Die Inschriften der Stadt Braunschweig bis 1528

Katalogartikel in chronologischer Reihenfolge.

DI 35: Stadt Braunschweig I (1993)

Nr. 294† Dom St. Blasii E. 15. Jh.

Beschreibung

Gedenktafeln für Herzog Wilhelm d. Ä.; Holz und Leinwand. Im nördlichen Seitenschiff am ersten Pfeiler vor dem Hohen Chor waren bis etwa Anfang des 18. Jahrhunderts1) drei hölzerne Tafeln befestigt, die dem Andenken des Erbauers dieses Seitenschiffes gewidmet waren und seine Begräbnisstätte markieren sollten. Den obersten Teil des Ensembles bildete ein wohl auf einen hölzernen Schild gemaltes fürstlich braunschweigisches Wappen. Darunter hing eine kleine hölzerne Tafel, die den Todestag des Herzogs mitteilte (A), darunter ein mit Leimfarben auf Linnen gemaltes Abbild des Herzogs. Sein Name und Titel (B) standen auf dem oberen Rand der Tafel2). In voller Rüstung, mit aufgeklapptem Visier, erhob er mit der rechten Hand sein Schwert über den Kopf, die linke Hand hielt in Hüfthöhe eine Standarte, von der ein auf roten Grund gemaltes fürstlich braunschweigisches Wappen wehte. An seiner linken Seite stieg ein roter3) Löwe bis zur Höhe seiner Armbeuge auf. Hinter dem Kopf des Löwen wurden Stadtmauer und Türme der Stadt Braunschweig sichtbar. Zur Seite und zu Füßen des Herzogs links drei, rechts vier Wappen, die mit Schriftbändern (C–G)4) umgeben waren. Wappen und Beischriften nahmen auf seine sieben Hauptschlachten Bezug. In der linken oberen Hälfte der Bildtafel stand in einer angedeuteten Hügellandschaft ein Baum, an dessen Ästen fünf Wappen, die von Herzog Wilhelm erworbenen Herrschaften bezeichnend, aufgehängt waren. Als Bildunterschrift eine Devise (H).

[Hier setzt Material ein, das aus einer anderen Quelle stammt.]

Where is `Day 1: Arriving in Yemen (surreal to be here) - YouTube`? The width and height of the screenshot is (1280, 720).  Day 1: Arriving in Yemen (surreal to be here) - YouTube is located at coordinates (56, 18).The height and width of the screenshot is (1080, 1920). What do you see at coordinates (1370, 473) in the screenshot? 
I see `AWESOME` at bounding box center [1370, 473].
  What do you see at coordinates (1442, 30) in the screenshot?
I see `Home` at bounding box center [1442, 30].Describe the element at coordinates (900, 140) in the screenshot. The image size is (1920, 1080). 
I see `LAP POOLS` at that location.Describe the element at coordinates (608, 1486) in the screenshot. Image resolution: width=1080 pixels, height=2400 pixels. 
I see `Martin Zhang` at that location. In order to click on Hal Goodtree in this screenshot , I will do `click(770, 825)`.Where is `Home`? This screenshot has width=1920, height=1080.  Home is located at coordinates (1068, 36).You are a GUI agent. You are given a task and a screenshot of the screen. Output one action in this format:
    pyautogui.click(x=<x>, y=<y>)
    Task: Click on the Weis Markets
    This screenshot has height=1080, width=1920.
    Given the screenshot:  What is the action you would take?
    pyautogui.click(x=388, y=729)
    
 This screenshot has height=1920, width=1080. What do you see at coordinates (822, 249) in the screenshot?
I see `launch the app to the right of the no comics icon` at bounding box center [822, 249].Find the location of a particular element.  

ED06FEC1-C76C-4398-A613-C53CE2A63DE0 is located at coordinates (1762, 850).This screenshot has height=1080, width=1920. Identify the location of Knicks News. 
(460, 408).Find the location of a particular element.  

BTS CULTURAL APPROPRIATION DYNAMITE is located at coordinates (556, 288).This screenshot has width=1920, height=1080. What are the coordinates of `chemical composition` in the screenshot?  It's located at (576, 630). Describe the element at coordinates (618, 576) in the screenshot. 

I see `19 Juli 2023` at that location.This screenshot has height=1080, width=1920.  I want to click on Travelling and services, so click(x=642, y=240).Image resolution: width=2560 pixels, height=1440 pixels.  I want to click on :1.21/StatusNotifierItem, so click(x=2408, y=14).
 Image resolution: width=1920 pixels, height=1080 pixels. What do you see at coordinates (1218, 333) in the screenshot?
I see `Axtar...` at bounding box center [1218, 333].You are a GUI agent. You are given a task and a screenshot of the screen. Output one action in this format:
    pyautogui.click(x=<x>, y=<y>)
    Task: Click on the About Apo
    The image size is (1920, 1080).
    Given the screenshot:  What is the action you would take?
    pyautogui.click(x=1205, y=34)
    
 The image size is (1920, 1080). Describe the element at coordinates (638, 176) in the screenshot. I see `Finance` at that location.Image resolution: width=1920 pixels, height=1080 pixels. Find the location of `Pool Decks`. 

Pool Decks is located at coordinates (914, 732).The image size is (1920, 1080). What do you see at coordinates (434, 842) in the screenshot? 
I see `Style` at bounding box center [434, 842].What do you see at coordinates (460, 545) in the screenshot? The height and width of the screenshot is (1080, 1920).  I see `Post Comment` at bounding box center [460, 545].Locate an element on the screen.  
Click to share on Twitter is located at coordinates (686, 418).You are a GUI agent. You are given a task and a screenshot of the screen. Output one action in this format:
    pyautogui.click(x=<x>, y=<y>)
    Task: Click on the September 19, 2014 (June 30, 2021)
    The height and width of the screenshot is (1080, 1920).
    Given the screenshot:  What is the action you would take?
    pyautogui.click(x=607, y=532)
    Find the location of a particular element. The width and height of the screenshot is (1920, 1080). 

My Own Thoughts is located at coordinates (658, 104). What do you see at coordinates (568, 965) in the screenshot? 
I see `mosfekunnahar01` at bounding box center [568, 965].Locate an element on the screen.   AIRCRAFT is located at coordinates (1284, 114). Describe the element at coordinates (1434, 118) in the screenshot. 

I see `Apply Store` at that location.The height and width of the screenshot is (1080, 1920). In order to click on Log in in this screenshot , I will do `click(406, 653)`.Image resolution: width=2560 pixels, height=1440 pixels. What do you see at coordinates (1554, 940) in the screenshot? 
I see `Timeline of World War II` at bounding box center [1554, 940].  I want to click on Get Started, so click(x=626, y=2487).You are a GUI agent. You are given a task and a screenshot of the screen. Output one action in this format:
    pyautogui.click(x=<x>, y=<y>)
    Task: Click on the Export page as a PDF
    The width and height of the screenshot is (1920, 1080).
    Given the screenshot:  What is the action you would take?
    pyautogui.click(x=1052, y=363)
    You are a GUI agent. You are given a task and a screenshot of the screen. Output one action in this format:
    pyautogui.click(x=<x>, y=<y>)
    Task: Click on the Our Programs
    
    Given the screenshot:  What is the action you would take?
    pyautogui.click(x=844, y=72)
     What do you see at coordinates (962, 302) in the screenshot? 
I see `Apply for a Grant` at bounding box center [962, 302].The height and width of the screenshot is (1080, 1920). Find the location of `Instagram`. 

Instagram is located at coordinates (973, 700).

Inschriften nach Rehtmeyer5).

  1. A

    Anno Dom(ini) 1482a) am Donnerstage Jacobi starff de Hochgeborn Förste Her Wilhelm de Elder to Brunswik un Lüneburg Hertoghe

  2. B

    WILHELMVS DEI GRATIA CVIVS GENITORES QVONDAM SVEVIAE / BAVARIAE SAXONIAE ANGARIAE ET WESTPHALIAE DVCESb) / FVERE MODO BRVNSVICENSIS ET LVNEBVRGENSIS DVX

  3. C

    ME ENSE STRAVIT WIL/HELM NEMORIS SALT(IBVS) / APVD BO(EMOS)c)

  4. D

    LEO ME COMPVLIT STOLIDAM / HEV CERNERE TERRAM APVD GALLICOS

  5. E

    TRIVMPHANS IVSTE ME SVBDI/DIT DVRA COLLA

  6. F

    QVALIBET OFFENSA NON SVM LASCIVVS / AD IRAMET TAMEN SOLEO PERVERTERE

  7. G

    ILLVSTRIS SIGNIFER ME / DIRE LACERAVIT

  8. H

    IN TERRA PROPRIA APVD SVOS

Übersetzung:

25. Juli 1482. (A)

Wilhelm, von Gottes Gnaden, dessen Vorfahren einst Herzöge von Schwaben, Bayern, Sachsen, Engern und Westfalen waren, jetzt Herzog von Braunschweig und Lüneburg. (B)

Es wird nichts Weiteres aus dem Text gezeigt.